Васька выпил воды из графина с неудобным блюдце-образным горлом, и вода эта, теплая, застоявшаяся, растопила холод, возникший в нем от обмана и неожиданности.

— Дурак ты, Оноре, — сказал Васька.

Потом сменил воду в графине.

Потом нашарил в шкафу вещевой мешок, в котором принес с войны муки, шесть килограммов жевательной резинки и завернутый в полотенце девятизарядный "вальтер".

Сколько их привезли с войны — пистолетов! Кто сдал своевременно. Кто выбросил: много их в речках, в колодцах, в люках. Кто позабыл о них, засунув в случайную щель. Кто продал — для мести ли, для разбоя. Но были и выстрелы, вернувшие солдат туда, на немые поля войны.

Положив сверток на стол, Васька пошел на лестничную площадку, вытряхнул мешок, вытеребил свалявшуюся в углах пыль. Повесил мешок в шкаф и лишь тогда, заглянув по дороге в зеркало, сел к столу, расставил ноги пошире и развернул полотенце, на обоих концах которого красным готическим письмом было выткано "Гутен морген".

В комнате тонко запахло ружейным маслом.

Пистолет, небольшой, но тяжелый, с широкой рукояткой, лежал на необмятом накрахмаленном льне. Воронение было не темным, как бы стертым от долгого владения. Костяные пластинки на рукоятке тоже были белесыми. Свет лампы уходил в металл, как в старинное тусклое зеркало, не отражаясь, но порождая видения — свет замыкался ясным колечком на срезе ствола.

Васька-то знал: пистолет новый, штучный, и выстрелили из него... Он вынул обойму — не хватало в ней двух патронов. По Ваське стреляли. С колена. Как в тире.

На перекрестке шоссе и железной дороги, уже близ Берлина, встретились Васькина далеко ушедшая вперед бронированная машина с двумя пулеметами — один из них крупнокалиберный — и паровоз с единственным вагоном спальным темно-вишневого цвета и медными начищенными поручнями.

Стрелочник, как положено, перекрыл шлагбаум. Машинист, как положено, сбавил скорость и без того небольшую. По их мнению, машина должна была, как положено, ждать.

Пулеметы изрешетили котел паровоза. Лишь тогда окутавшийся паром, на упавшем давлении, свистящий, умирающий паровоз откатил назад, стараясь железным горячим телом своим прикрыть лакированный вагон.

А из вагона уже выскакивали люди, одетые в черное, туго перетянутые в поясе. Они взбирались вверх по откосу и, отстреливаясь, бежали еще выше на холм, где стоял дом обходчика. А по шпалам бежали Васькины парни и впереди Васька.

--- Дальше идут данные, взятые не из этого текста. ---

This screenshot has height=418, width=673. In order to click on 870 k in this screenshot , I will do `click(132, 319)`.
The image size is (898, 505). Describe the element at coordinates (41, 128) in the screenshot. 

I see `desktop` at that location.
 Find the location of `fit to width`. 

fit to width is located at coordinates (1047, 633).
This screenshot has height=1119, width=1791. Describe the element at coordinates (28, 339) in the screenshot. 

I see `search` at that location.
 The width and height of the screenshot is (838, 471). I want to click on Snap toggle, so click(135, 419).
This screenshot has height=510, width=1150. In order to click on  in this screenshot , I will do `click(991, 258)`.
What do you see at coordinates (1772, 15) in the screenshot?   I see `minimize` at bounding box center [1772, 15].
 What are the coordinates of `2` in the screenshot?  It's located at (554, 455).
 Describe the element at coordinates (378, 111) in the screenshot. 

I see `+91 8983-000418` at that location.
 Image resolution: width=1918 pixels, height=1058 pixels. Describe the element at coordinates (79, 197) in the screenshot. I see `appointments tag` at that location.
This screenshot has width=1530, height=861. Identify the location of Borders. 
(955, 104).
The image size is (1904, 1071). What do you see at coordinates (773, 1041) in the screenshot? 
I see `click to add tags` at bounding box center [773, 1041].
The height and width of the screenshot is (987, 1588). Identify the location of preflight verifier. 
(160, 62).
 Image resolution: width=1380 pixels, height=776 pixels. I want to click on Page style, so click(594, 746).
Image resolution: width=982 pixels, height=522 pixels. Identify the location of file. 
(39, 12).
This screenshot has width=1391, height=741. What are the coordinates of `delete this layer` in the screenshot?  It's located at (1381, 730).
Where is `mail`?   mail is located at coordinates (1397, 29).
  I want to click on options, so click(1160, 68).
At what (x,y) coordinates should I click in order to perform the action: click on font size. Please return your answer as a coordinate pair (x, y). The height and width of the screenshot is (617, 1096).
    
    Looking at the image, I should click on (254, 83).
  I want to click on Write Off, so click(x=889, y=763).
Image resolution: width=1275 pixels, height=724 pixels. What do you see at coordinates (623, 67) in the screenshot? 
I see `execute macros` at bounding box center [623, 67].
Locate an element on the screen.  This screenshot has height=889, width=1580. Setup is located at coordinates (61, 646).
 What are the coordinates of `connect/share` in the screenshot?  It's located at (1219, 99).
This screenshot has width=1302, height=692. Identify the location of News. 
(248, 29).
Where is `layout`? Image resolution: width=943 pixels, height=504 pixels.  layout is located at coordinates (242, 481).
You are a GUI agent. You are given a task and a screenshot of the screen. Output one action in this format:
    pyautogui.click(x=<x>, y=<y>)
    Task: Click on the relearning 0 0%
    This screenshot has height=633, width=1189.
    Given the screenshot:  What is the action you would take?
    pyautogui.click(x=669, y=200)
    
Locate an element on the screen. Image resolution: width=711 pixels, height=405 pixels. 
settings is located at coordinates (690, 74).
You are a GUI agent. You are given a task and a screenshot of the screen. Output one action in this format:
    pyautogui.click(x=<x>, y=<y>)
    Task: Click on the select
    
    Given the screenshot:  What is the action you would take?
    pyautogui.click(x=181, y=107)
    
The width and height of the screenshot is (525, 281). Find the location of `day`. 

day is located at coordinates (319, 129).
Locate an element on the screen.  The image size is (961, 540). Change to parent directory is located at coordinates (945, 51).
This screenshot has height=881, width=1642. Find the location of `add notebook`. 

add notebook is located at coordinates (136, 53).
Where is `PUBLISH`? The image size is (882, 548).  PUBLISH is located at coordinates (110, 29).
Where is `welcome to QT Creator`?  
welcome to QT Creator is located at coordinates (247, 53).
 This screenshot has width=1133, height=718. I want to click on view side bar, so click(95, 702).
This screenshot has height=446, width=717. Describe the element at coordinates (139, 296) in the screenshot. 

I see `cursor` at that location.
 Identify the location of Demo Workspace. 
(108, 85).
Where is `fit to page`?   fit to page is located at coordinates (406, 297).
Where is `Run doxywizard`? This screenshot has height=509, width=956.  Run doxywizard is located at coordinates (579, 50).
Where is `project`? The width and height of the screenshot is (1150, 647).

Но вдруг из-за паровоза, из парного тумана, вышел грузный человек, опустился на колено, поднял пистолет и, придерживая левой рукой правую руку, выстрелил. На кожухе Васькиного автомата блеснуло синим. Автомат дернулся. Человек выстрелил второй раз — Ваську ожгло под мышкой. А Васька стрелял по серебряным витым погонам.

Черный стрелок с такими надежными витыми погонами на тяжелых плечах повалился на правый бок, судорожно дернул ногой и вытолкнул руку с пистолетом навстречу подбежавшему Ваське.

— Стрелок, — сказал Васька, — мне везуха была... — Он показал мертвому разорванный кожух на стволе автомата. — Я же его поперек живота держал. — И, подняв левую руку, показал мертвому окровавленную подмышку. — А ведь сердце-то вот оно, на вершок правее. Ты, стрелок, в меня дважды попал.

Вокруг дома обходчика слонялось Васькино отделение.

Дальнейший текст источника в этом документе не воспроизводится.